Daha sonra sirkeyi yapacağınız kavanozu temiz su ve sirke ile şöyle bir çalkalayın. Üzümleri sapları ile beraber kavanoza koyun ve elinizle iyice mıncıklayın.
Eğer ilk defa sirke yapıyorsanız ve elinizde eski sirkenin anası yoksa içine bir miktar bal ve sirke ekleyin. Üstünü temiz içme suyu ile tamamlayın. Burada meyve miktarı en az kavanozun üçte biri kadar olmalı.Daha az meyve kullandığınızda sirke çok aromatik olmuyor.Daha sonra kavanozun ağzını temiz bir tülbentle kapatıp kenarına bir lastik geçirin.İlk gün altta duran üzümler daha sonra havaya çıkıyor. Bu yüzden meyveler tekrar dibe çökene kadar her gün tahta kaşıkla karıştırın. Bu işlem ortam ısısına göre 15-20 gün sürebilir. Eğer meyveler karıştırmadan uzun süre beklerse suyun üzerinde kalan kısım küflenebilir. Bu durumda o sirkeyi atmak gerekir
15-20 gün sonun da meyveler tamamen dibe çökünce karıştırmayı bırakın ve serin,karanlık bir yerde kavanozu saklayıp sabırla beklemeye başlayın. İlk önce kavanozun üzerinde ince tül gibi bir tabaka oluşacak bu sirke ananızın ilk oluşumu. Bundan sonrası zamana kalmış. Sirke anası zaman içinde kalınlaşacak,parmağınızla bastırdığınızda parçalanmayan jöle görünümlü bir hal alacak. Bu jöle kavanozun dibine çöktüğünde sirkeniz olmuş demektir. Ev yapımı sirkenin pH değeri 2.9 ile 3.5 arasında olmalıymış. Ben ölçtüm ve 2.9 u görünce yaptığım işten emin olup kullanmaya başladım.
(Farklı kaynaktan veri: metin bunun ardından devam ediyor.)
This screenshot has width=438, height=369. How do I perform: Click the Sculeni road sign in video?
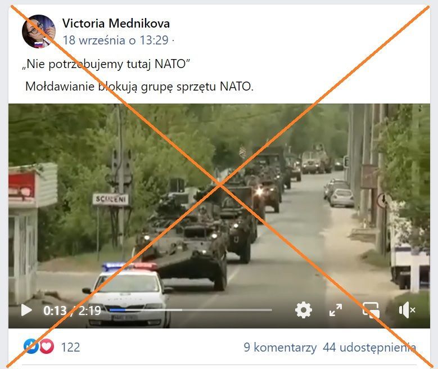point(111,200)
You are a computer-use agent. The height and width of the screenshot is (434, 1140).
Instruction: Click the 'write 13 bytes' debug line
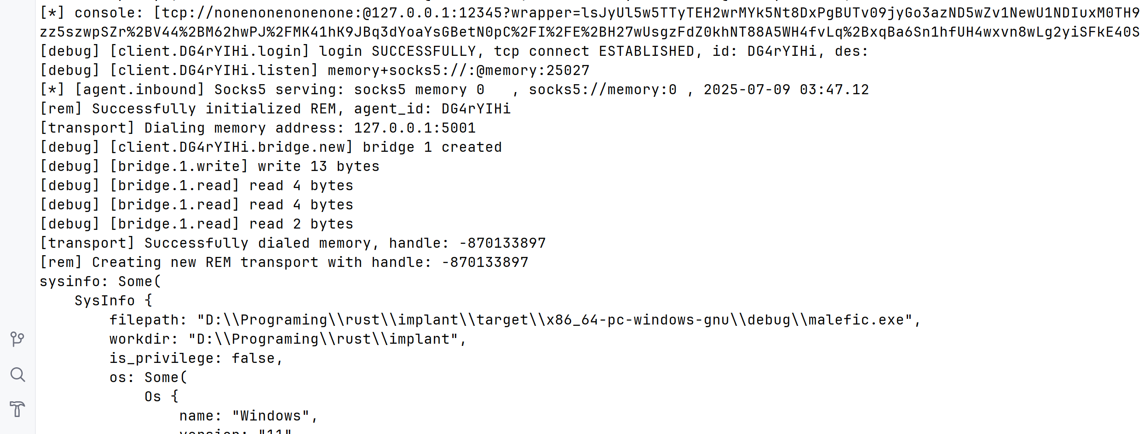pyautogui.click(x=210, y=167)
Bu aşamadan sonra sirkeyi tülbentten süzüp kaplara koyun ve kapağını kapatıp saklayın.Oluşmuş anayı zarar vermeden sirkenin içinden alıp bir kavanozda üzerini geçecek kadar sirke ile saklayabilirsiniz. Bunu daha sonra sirke yapacağınız zaman bal ve sirke eklemeden direk şişeye koyarak kullanabilirsiniz.
Eğer kapağı hava alırsa ana üretmeye devam ediyor.
Sirke ne kadar beklerse o kadar lezzetleniyor. Turşularınızda gönül rahatlığı ile kullanabilirsiniz.
AFİYET OLSUN!!!!!!!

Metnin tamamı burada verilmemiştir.